Now, let's look at what C++11 says about volatile int x;. If you put that in there, and you have some other thread mess with x, you still have undefined behavior. Volatile does not affect threading behavior. C++11's memory model does not define reads or writes from/to x to be atomic, nor does it require the memory barriers needed for non-atomic reads/writes to be properly ordered. volatile has nothing to do with it one way or the other.

Oh, your code might work. But C++11 doesn't guarantee it.

What volatile tells the compiler is that it can't optimize memory reads from that variable. However, CPU cores have different caches, and most memory writes do not immediately go out to main memory. They get stored in that core's local cache, and may be written... eventually.

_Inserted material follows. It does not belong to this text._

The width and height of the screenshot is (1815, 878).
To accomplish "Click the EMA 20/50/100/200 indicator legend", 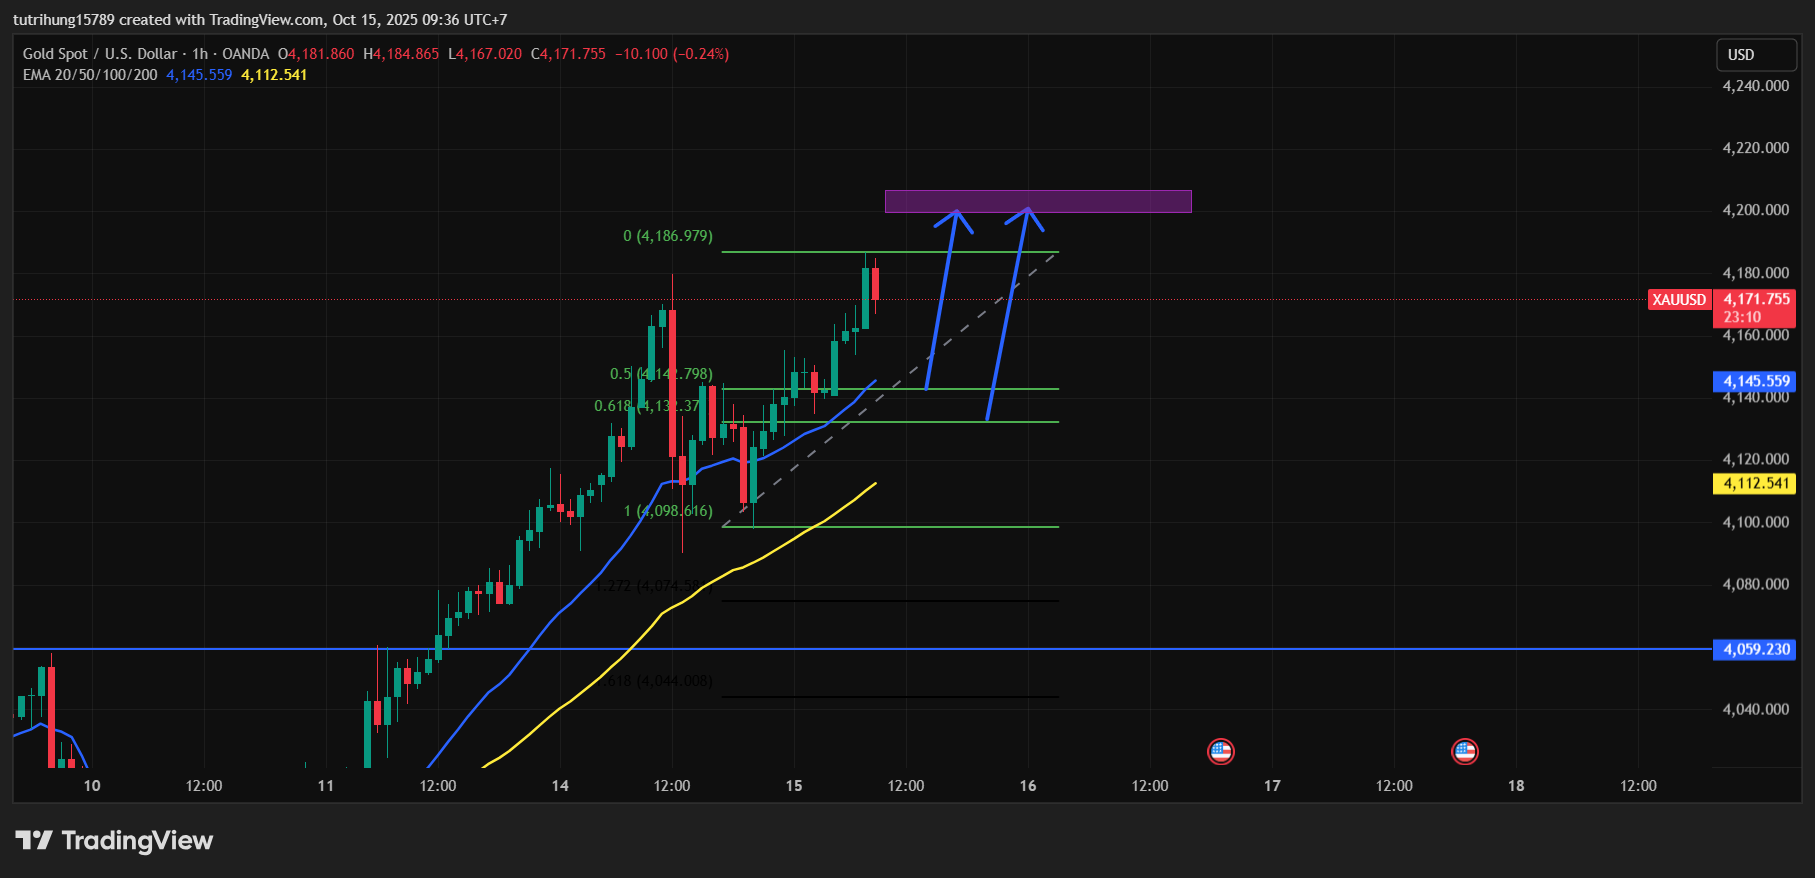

CPUs have ways to force cache lines out into memory and to synchronize memory access among different cores. These memory barriers allow two threads to communicate effectively. Merely reading from memory in one core that was written in another core isn't enough; the core that wrote the memory needs to issue a barrier, and the core that's reading it needs to have had that barrier complete before reading it to actually get the data.

volatile guarantees none of this. Volatile works with "hardware, mapped memory and stuff" because the hardware that writes that memory makes sure that the cache issue is taken care of. If CPU cores issued a memory barrier after every write, you can basically kiss any hope of performance goodbye. So C++11 has specific language saying when constructs are required to issue a barrier.

volatile is about memory access (when to read); threading is about memory integrity (what is actually stored there).

The C++11 memory model is specific about what operations will cause writes in one thread to become visible in another. It's about memory integrity, which is not something volatile handles. And memory integrity generally requires both threads to do something.

For example, if thread A locks a mutex, does a write, and then unlocks it, the C++11 memory model only requires that write to become visible to thread B if thread B later locks it. Until it actually acquires that particular lock, it's undefined what value is there. This stuff is laid out in great detail in section 1.10 of the standard.

Let's look at the code you cite, with respect to the standard. Section 1.10, p8 speaks of the ability of certain library calls to cause a thread to "synchronize with" another thread. Most of the other paragraphs explain how synchronization (and other things) build an order of operations between threads. Of course, your code doesn't invoke any of this. There is no synchronization point, no dependency ordering, nothing.

Without such protection, without some form of synchronization or ordering, 1.10 p21 comes in:

The execution of a program contains a data race if it contains two conflicting actions in different threads, at least one of which is not atomic, and neither happens before the other. Any such data race results in undefined behavior.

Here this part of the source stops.